ABSTRACT The retroviral vector systems that are in common use for gene therapy are designed to infect cells expressing either of two widely expressed phosphate transporter proteins, Pit1 or Pit2. Subgroup B feline leukemia viruses (FeLV-Bs) use the gibbon ape leukemia virus receptor, Pit1, as a receptor for entry. Our previous studies showed that some chimeric envelope proteins encoding portions of FeLV-B could also enter cells by using a related receptor protein, Pit2, which serves as the amphotropic murine leukemia virus receptor (S. Boomer, M. Eiden, C. C. Burns, and J. Overbaugh, J. Virol. 71:8116–8123, 1997). Here we show that an arginine at position 73 within variable region A (VRA) of the FeLV-B envelope surface unit (SU) is necessary for viral entry into cells via the human Pit2 receptor. However, C-terminal SU sequences have a dominant effect in determining human Pit2 entry, even though this portion of the protein is outside known receptor binding domains.
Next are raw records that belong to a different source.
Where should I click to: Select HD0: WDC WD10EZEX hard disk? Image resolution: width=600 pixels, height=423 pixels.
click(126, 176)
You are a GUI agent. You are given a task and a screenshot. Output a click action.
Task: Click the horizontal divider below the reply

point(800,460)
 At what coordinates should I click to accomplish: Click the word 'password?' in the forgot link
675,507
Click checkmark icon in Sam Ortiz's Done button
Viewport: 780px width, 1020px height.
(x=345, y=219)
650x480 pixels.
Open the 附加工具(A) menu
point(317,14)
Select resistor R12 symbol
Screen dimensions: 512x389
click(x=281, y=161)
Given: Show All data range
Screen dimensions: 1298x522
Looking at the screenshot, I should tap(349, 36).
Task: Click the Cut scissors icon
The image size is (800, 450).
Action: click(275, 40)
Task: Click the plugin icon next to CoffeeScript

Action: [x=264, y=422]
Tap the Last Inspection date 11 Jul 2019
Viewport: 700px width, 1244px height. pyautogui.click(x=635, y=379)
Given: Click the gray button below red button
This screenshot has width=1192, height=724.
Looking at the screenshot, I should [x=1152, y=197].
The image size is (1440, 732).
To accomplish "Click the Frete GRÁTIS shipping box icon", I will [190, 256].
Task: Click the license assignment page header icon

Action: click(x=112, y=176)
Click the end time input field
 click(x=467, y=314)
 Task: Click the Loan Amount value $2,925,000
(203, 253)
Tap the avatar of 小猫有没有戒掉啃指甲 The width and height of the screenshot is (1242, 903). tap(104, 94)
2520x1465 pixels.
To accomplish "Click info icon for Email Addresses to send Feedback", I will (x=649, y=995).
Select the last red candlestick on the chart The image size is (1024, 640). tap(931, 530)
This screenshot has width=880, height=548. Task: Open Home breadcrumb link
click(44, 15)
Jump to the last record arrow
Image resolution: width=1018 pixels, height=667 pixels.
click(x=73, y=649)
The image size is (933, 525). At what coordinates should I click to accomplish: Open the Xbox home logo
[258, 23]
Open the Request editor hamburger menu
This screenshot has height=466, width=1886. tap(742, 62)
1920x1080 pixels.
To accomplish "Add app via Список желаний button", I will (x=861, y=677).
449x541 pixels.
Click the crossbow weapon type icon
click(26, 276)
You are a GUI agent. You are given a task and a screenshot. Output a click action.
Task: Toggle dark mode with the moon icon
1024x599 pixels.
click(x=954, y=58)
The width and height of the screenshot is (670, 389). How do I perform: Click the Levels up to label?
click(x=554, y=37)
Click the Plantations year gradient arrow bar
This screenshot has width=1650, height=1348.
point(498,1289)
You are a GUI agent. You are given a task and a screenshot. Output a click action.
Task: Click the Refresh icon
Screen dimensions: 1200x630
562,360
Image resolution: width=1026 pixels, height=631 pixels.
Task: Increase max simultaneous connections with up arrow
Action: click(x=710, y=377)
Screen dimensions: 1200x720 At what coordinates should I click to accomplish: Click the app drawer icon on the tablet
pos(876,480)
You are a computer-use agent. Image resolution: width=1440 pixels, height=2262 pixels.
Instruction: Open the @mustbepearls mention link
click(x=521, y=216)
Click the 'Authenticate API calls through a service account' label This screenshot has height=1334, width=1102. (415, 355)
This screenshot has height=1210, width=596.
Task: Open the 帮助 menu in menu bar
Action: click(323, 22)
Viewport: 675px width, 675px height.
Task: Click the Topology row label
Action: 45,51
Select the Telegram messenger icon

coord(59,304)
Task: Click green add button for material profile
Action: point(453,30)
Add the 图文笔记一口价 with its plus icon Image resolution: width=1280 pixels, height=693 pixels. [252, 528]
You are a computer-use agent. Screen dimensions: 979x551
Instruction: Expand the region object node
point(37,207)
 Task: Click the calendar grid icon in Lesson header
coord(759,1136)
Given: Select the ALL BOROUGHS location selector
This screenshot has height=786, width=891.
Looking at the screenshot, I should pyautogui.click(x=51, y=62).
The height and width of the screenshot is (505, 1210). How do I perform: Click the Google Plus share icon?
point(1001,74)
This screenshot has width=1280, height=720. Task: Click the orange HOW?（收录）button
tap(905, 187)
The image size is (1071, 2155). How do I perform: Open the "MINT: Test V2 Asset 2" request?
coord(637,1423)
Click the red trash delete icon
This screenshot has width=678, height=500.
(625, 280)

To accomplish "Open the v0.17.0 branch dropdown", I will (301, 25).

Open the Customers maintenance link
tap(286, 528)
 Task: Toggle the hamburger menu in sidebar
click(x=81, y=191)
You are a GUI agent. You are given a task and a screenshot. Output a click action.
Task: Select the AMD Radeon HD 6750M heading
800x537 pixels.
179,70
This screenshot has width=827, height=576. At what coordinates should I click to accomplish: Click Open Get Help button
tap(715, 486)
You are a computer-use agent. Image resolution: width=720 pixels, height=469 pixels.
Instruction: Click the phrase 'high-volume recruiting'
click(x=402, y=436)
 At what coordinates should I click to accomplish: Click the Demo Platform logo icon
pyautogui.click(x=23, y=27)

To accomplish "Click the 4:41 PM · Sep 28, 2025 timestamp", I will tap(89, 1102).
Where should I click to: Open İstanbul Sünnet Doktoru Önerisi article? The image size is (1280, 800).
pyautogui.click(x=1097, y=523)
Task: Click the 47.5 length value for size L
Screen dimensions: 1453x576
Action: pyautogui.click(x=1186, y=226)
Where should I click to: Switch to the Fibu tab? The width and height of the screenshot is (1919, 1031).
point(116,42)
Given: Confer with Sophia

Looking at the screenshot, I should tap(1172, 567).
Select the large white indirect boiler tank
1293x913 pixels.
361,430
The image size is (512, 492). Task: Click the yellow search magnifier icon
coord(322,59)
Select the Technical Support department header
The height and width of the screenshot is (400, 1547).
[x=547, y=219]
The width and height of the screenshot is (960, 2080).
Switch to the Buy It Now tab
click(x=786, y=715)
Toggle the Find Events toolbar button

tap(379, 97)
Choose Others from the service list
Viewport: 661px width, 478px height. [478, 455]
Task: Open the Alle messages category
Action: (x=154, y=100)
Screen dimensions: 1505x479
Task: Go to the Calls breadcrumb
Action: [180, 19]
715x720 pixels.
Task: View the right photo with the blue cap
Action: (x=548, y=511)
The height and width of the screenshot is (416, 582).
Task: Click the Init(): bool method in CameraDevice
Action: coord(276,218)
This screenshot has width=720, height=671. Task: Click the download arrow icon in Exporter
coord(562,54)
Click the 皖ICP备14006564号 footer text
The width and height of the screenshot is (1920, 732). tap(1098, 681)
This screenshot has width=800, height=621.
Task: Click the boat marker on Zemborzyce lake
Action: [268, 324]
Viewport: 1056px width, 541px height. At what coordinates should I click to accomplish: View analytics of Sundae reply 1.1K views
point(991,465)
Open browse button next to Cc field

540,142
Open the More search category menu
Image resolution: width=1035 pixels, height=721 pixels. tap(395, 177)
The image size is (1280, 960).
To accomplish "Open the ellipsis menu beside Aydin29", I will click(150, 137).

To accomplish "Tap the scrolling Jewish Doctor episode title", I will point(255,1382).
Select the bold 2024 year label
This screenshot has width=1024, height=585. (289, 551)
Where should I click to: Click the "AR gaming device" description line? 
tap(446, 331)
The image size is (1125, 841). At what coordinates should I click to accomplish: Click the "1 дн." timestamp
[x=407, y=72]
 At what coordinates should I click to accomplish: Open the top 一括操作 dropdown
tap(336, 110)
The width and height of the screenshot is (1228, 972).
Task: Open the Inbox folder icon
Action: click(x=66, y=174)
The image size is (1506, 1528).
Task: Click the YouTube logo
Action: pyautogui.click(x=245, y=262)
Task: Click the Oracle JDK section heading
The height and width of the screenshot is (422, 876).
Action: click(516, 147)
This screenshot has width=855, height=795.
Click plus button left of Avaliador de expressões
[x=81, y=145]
This suggests that a combination of specific VRA sequences and C-terminal sequences may influence interactions between FeLV-B SU and the human Pit2 receptor. Binding studies suggest that the C-terminal sequences may affect a postbinding step in viral entry via the Pit2 receptor, although in all cases, binding of FeLV-B SU to human Pit2 was weak. In contrast, neither the arginine 73 nor specific C-terminal sequences are required for efficient binding or infection with Pit1. Taken together, these data suggest that different residues in SU may interact with these two receptors. The specific FeLV-Bs described here, which can enter cells using either human Pit receptor, may be useful as envelope pseudotypes for viruses used in gene therapy.